Task to carry out
Find the lines in the listing below that include the word "agent", and report how many there are, with nothing more.

Input for this task
%%
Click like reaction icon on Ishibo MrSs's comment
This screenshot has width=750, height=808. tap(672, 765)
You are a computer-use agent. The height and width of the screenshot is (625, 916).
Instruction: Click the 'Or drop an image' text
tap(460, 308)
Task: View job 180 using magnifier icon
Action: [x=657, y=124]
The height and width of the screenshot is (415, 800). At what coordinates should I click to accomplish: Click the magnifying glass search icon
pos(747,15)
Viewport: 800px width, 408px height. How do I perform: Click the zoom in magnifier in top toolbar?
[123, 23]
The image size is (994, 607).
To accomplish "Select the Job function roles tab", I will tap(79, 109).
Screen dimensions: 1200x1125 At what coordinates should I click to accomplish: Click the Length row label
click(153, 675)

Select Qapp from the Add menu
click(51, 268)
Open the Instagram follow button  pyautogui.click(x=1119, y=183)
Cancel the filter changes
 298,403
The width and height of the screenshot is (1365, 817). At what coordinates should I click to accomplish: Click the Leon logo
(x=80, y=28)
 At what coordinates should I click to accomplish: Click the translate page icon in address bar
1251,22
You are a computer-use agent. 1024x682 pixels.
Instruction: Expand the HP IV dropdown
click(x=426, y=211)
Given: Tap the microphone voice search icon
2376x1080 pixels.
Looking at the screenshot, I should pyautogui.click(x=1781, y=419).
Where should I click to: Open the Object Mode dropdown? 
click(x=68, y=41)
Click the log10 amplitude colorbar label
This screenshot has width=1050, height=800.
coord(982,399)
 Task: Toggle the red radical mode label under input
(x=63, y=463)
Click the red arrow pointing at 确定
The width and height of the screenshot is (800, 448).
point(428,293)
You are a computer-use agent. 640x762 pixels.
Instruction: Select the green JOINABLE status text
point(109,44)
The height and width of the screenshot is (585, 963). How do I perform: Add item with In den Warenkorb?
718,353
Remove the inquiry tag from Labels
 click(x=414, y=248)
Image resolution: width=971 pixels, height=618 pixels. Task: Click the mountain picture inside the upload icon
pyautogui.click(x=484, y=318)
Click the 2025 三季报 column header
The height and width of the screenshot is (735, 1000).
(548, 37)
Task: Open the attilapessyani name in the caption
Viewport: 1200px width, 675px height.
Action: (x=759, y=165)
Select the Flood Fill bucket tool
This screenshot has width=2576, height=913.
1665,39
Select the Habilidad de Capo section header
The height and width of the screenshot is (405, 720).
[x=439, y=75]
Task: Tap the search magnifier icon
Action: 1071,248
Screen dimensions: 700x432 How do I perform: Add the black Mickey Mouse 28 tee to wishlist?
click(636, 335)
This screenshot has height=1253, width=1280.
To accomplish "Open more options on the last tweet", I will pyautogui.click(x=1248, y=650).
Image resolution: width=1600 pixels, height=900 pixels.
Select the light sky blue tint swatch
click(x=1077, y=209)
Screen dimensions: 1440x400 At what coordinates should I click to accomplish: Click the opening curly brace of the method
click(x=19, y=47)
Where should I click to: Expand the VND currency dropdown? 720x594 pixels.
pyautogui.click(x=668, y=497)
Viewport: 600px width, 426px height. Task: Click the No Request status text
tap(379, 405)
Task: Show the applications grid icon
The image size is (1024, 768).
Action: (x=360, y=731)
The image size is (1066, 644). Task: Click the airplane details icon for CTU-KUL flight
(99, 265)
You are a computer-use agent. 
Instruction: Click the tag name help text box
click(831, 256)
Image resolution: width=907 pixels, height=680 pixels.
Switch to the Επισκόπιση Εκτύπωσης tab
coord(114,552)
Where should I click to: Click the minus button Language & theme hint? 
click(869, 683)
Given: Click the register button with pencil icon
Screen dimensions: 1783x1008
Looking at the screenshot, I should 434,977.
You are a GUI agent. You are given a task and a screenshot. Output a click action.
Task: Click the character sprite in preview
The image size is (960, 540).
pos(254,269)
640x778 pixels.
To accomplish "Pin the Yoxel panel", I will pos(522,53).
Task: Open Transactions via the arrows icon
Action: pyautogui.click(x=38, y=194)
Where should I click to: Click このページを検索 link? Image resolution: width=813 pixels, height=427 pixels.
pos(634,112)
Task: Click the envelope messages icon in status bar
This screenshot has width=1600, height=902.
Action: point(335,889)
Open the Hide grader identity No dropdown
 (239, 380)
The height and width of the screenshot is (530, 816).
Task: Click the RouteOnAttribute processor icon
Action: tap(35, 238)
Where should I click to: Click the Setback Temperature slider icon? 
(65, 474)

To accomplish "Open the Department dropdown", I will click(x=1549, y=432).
%%
Solution for this exercise
5